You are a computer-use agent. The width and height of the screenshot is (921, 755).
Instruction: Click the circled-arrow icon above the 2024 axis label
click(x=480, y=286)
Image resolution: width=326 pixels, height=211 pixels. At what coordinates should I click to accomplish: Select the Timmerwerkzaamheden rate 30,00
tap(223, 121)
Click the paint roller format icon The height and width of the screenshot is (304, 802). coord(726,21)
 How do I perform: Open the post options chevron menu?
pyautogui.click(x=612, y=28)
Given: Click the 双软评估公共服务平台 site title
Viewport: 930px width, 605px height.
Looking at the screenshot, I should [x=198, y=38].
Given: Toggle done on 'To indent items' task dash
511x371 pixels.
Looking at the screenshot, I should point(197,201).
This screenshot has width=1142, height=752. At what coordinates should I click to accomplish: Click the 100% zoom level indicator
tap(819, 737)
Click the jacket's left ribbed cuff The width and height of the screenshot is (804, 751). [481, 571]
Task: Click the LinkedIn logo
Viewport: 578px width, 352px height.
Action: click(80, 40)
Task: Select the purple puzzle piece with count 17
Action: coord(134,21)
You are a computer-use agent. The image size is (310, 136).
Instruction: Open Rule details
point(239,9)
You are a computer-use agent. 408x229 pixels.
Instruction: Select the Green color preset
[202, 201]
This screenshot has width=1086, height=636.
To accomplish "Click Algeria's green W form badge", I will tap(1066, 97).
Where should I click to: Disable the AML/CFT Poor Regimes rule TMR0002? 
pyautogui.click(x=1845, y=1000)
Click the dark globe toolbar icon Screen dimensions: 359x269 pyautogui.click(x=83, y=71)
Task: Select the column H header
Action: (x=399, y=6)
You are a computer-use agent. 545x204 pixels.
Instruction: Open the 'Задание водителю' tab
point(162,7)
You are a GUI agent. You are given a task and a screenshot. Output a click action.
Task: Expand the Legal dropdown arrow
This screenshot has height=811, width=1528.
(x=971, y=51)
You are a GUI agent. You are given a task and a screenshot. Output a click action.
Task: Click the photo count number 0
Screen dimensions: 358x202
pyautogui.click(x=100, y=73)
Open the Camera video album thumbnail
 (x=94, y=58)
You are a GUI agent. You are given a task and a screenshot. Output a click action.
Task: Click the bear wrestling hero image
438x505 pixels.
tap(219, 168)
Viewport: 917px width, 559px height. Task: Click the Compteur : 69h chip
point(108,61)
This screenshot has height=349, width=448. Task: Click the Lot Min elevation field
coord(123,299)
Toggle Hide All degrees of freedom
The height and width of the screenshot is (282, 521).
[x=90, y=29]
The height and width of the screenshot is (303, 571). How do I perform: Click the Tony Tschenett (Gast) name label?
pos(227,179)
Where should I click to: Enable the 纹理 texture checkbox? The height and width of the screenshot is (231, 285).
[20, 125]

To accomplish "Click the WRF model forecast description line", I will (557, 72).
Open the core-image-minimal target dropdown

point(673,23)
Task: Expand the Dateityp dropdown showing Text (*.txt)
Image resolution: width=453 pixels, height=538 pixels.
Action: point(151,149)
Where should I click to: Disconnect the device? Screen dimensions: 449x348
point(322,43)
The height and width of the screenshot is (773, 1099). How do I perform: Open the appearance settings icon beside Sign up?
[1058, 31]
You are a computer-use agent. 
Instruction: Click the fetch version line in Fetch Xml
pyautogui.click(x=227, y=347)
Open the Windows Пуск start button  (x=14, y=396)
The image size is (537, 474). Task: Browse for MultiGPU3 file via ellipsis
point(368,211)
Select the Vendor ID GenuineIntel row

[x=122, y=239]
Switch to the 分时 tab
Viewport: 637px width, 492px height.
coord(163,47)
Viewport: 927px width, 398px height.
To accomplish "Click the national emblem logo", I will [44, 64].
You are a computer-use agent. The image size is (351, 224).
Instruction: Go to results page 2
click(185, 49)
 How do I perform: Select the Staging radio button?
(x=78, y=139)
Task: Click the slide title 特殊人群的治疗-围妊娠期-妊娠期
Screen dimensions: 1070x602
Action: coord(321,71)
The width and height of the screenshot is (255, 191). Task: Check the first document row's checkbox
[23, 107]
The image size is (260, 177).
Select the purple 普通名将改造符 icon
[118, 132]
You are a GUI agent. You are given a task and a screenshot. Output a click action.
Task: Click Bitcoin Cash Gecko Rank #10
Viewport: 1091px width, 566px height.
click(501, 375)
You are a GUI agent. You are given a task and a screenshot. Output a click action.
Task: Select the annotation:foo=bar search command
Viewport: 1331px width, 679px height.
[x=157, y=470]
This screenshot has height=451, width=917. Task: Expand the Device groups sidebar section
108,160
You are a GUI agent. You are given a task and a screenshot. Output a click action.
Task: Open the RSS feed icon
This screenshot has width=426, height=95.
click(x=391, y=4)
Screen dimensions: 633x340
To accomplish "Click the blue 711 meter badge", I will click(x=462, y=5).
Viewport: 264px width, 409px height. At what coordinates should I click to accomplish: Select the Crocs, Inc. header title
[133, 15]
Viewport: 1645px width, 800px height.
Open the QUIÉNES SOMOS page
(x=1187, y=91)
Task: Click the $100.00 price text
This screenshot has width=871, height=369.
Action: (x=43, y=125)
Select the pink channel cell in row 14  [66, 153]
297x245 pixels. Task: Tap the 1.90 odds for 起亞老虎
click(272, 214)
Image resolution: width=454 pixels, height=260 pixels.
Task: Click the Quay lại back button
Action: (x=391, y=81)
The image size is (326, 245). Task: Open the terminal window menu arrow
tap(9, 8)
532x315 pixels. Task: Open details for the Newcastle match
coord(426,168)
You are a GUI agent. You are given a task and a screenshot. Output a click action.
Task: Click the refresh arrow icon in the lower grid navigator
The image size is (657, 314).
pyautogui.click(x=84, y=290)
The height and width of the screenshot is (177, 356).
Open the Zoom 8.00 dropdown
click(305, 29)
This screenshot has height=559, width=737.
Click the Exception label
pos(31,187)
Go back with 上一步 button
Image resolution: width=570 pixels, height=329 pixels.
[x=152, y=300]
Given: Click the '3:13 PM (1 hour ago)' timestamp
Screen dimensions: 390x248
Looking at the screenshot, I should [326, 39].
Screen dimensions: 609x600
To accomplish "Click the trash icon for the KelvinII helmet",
════════════════════
▶ **What to do**
Only lines containing the word "computer" should appear in the answer, and every such line from the records above must be there.

▶ **Task solution**
You are a computer-use agent. The width and height of the screenshot is (921, 755).
You are a computer-use agent. The image size is (310, 136).
You are a computer-use agent. 408x229 pixels.
You are a computer-use agent. 545x204 pixels.
You are a computer-use agent. 
You are a computer-use agent. The image size is (351, 224).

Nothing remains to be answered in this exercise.